Stored data:
::::
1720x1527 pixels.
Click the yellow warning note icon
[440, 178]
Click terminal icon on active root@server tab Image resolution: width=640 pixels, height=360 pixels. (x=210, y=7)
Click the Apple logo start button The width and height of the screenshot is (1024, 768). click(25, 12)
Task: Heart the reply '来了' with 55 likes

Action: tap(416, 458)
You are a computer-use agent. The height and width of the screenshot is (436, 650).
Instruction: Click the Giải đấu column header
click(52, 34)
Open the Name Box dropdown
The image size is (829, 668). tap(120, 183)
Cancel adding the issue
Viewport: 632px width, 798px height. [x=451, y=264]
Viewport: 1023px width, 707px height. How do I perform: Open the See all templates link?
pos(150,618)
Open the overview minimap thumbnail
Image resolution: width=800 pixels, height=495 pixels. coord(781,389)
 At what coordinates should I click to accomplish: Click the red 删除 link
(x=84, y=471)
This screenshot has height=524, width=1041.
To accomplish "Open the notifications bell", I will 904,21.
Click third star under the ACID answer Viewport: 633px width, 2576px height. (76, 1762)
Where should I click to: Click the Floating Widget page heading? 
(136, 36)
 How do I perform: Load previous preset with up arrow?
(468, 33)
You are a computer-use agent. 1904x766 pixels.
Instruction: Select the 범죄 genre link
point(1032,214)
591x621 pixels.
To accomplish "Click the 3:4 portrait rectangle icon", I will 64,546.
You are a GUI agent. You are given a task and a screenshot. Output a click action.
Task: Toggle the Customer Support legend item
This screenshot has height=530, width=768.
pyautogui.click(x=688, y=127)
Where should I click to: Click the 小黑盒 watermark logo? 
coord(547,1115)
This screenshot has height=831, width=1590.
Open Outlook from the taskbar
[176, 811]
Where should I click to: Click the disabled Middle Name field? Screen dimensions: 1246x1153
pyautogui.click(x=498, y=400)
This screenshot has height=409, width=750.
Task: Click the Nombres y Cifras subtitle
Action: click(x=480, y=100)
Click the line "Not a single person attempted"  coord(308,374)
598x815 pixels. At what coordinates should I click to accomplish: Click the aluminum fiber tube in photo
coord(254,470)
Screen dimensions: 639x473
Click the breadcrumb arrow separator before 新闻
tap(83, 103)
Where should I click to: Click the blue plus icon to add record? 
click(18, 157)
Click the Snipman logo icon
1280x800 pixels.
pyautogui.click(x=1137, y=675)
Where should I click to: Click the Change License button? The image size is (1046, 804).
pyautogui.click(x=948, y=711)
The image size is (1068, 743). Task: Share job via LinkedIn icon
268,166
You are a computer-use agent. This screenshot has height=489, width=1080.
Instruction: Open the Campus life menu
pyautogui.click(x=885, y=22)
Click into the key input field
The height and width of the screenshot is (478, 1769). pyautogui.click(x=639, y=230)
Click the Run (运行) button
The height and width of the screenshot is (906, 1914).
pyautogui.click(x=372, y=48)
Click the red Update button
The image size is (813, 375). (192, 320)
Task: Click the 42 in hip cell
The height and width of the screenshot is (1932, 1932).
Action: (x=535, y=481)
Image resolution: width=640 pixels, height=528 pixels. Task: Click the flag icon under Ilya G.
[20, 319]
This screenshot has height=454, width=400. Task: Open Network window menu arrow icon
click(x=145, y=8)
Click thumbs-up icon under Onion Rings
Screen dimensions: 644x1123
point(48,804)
::::
PROBLEM STATEMENT:
Each record above has to be set down again, word for word.

RESULT OF THE TASK:
1720x1527 pixels.
Click the yellow warning note icon
[440, 178]
Click terminal icon on active root@server tab Image resolution: width=640 pixels, height=360 pixels. (x=210, y=7)
Click the Apple logo start button The width and height of the screenshot is (1024, 768). click(25, 12)
Task: Heart the reply '来了' with 55 likes

Action: tap(416, 458)
You are a computer-use agent. The height and width of the screenshot is (436, 650).
Instruction: Click the Giải đấu column header
click(52, 34)
Open the Name Box dropdown
The image size is (829, 668). tap(120, 183)
Cancel adding the issue
Viewport: 632px width, 798px height. [x=451, y=264]
Viewport: 1023px width, 707px height. How do I perform: Open the See all templates link?
pos(150,618)
Open the overview minimap thumbnail
Image resolution: width=800 pixels, height=495 pixels. coord(781,389)
 At what coordinates should I click to accomplish: Click the red 删除 link
(x=84, y=471)
This screenshot has height=524, width=1041.
To accomplish "Open the notifications bell", I will 904,21.
Click third star under the ACID answer Viewport: 633px width, 2576px height. (76, 1762)
Where should I click to: Click the Floating Widget page heading? 
(136, 36)
 How do I perform: Load previous preset with up arrow?
(468, 33)
You are a computer-use agent. 1904x766 pixels.
Instruction: Select the 범죄 genre link
point(1032,214)
591x621 pixels.
To accomplish "Click the 3:4 portrait rectangle icon", I will 64,546.
You are a GUI agent. You are given a task and a screenshot. Output a click action.
Task: Toggle the Customer Support legend item
This screenshot has height=530, width=768.
pyautogui.click(x=688, y=127)
Where should I click to: Click the 小黑盒 watermark logo? 
coord(547,1115)
This screenshot has height=831, width=1590.
Open Outlook from the taskbar
[176, 811]
Where should I click to: Click the disabled Middle Name field? Screen dimensions: 1246x1153
pyautogui.click(x=498, y=400)
This screenshot has height=409, width=750.
Task: Click the Nombres y Cifras subtitle
Action: click(x=480, y=100)
Click the line "Not a single person attempted"  coord(308,374)
598x815 pixels. At what coordinates should I click to accomplish: Click the aluminum fiber tube in photo
coord(254,470)
Screen dimensions: 639x473
Click the breadcrumb arrow separator before 新闻
tap(83, 103)
Where should I click to: Click the blue plus icon to add record? 
click(18, 157)
Click the Snipman logo icon
1280x800 pixels.
pyautogui.click(x=1137, y=675)
Where should I click to: Click the Change License button? The image size is (1046, 804).
pyautogui.click(x=948, y=711)
The image size is (1068, 743). Task: Share job via LinkedIn icon
268,166
You are a computer-use agent. This screenshot has height=489, width=1080.
Instruction: Open the Campus life menu
pyautogui.click(x=885, y=22)
Click into the key input field
The height and width of the screenshot is (478, 1769). pyautogui.click(x=639, y=230)
Click the Run (运行) button
The height and width of the screenshot is (906, 1914).
pyautogui.click(x=372, y=48)
Click the red Update button
The image size is (813, 375). (192, 320)
Task: Click the 42 in hip cell
The height and width of the screenshot is (1932, 1932).
Action: (x=535, y=481)
Image resolution: width=640 pixels, height=528 pixels. Task: Click the flag icon under Ilya G.
[20, 319]
This screenshot has height=454, width=400. Task: Open Network window menu arrow icon
click(x=145, y=8)
Click thumbs-up icon under Onion Rings
Screen dimensions: 644x1123
point(48,804)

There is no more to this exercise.